Waking up with the Kings: October 4
-It was a two-point night for the Los Angeles Kings after they snuck out of the Xcel Energy Center having cooked up the ingredients necessary to steal a win on the road. For L.A., opportunity was key. The Kings didn’t generate a bevy of scoring opportunities, but when there were chances, there were often goals. Jonathan Quick kept his team in it by stopping the final 18 shots of the game – including 13 in a bland second period – before Jeff Carter pounced on a rebound in front of the net with 6:46 to play after Mike Richards shook off Ryan Suter with some nice separation to set the game-tying goal in motion. Minnesota appears to have a strong number one power play unit, and credit the Kings for withstanding a late Wild power play after Willie Mitchell’s “marginal” interference call gave the home team an opportunity to win the game late in regulation.
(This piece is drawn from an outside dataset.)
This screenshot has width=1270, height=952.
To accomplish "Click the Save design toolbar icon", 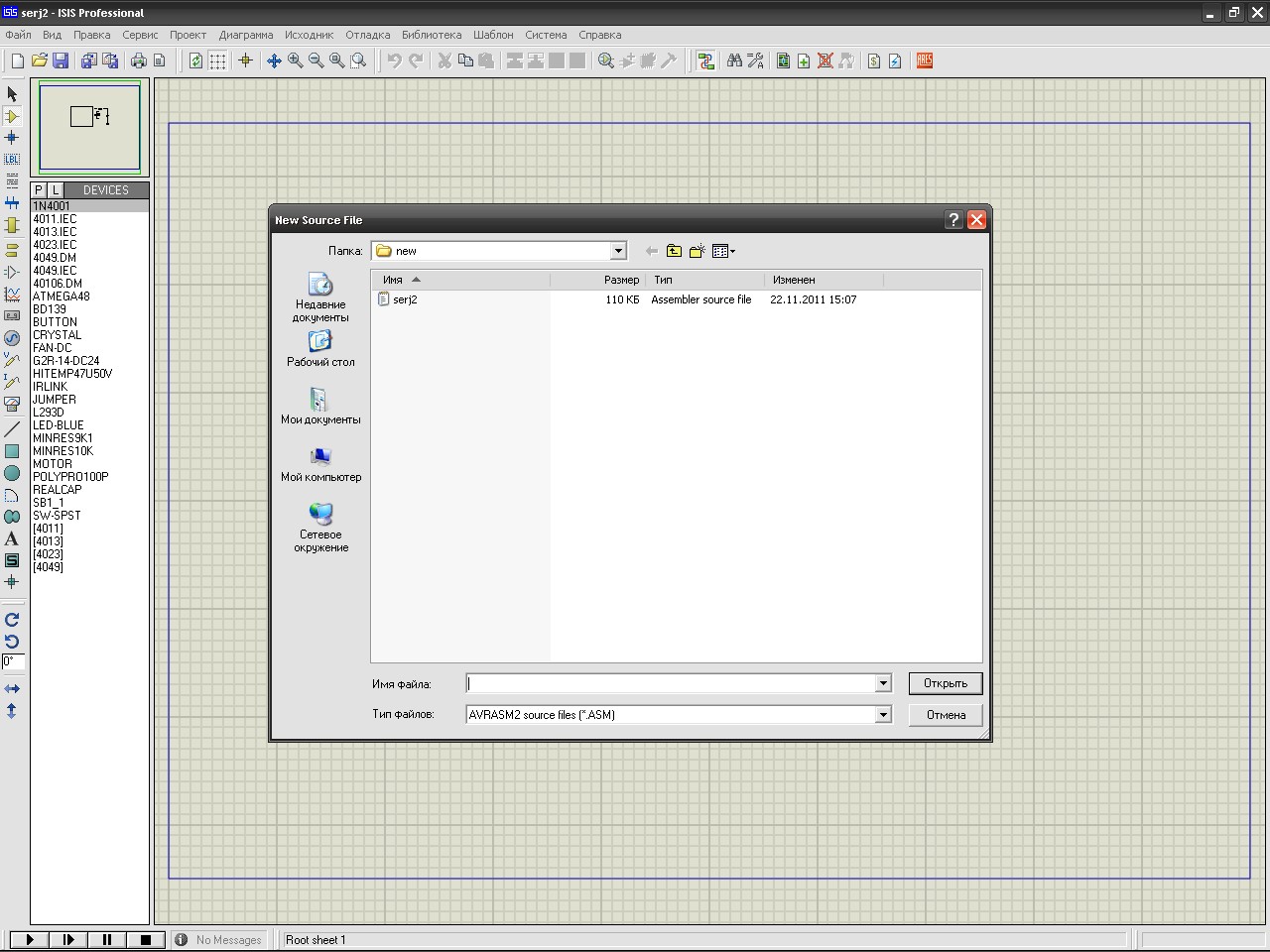I will 61,60.
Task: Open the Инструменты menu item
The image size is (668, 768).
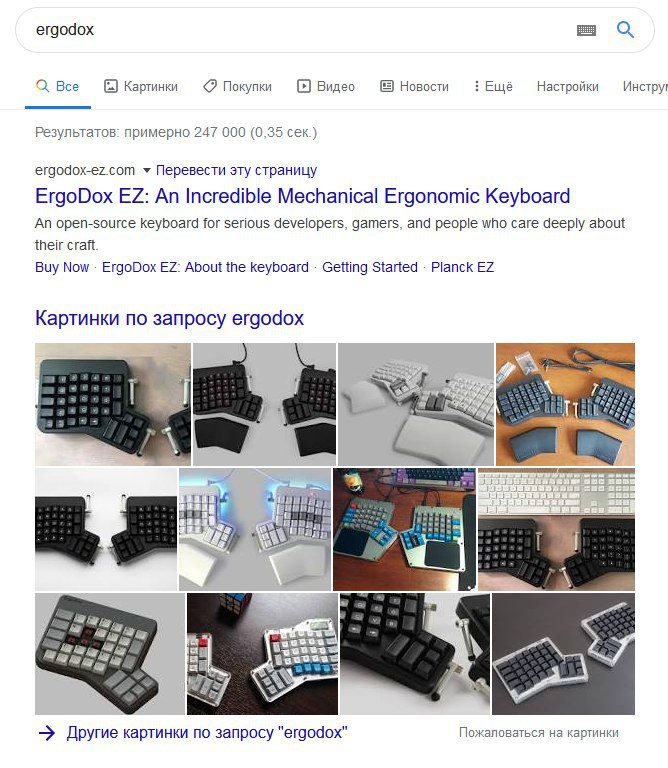Action: pos(645,86)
The Kings were 4-of-5 on the penalty kill, with the fourth successful kill the most important and timely of the evening.
-Credit Jonathan Quick and the team’s experienced composure in replying quickly after a questionable goal call stood in the early moments of the game. 6:36 after Matt Cooke’s purposeful redirect, Drew Doughty’s power play blast off some give-and-take with Slava Voynov evened the score at one. There are so many full-sheet-of-ice aspects the defenseman has added to his game since then, but the last time Doughty scored in the opening month of the season came in the 2009-10 season opener. I really liked the composure the team showed after Cooke’s goal 1:04 in was determined to be legitimate. The Kings were quickly able to generate some A-scoring chances as Jeff Carter and Matt Frattin forced Nicklas Backstrom to make several outstanding saves before Doughty one-timed Voynov’s feed past the Finnish netminder. With a pair of righthanded shooters on the point, Voynov is able to put those types of feeds right into Doughty’s wheelhouse.
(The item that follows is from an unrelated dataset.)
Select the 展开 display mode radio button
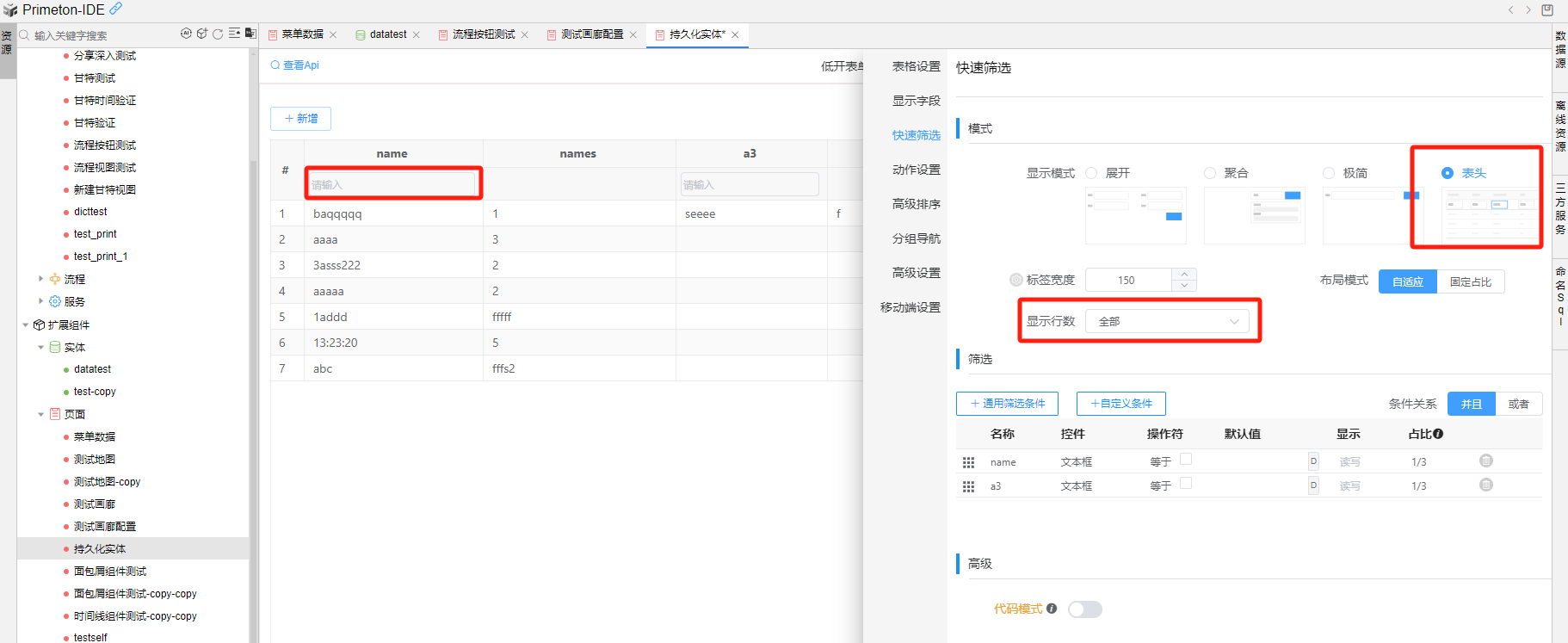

-It wasn’t the finest display of puck possession and dictating play by Los Angeles, which was somewhat to be expected when facing a quality opponent in its home opener. For the first two periods time of possession heavily favored the Wild before the Kings were able to steal some momentum through stretches of the third period. Minnesota eventually padded its shots on goal advantage with a late power play and heavy pressure over the waning minutes of regulation – credit Jonathan Quick and Trevor Lewis for preserving the late tie – before settling for a plus-11 shot discrepancy. Los Angeles finished third in the league with an average of 25 shots against per game a season ago and was rarely on the wrong end of a minus-11 shot differential. The Kings faced a minus-11 shot differential only twice in 2012-13 while outshooting their opponents by at least 11 shots 13 times.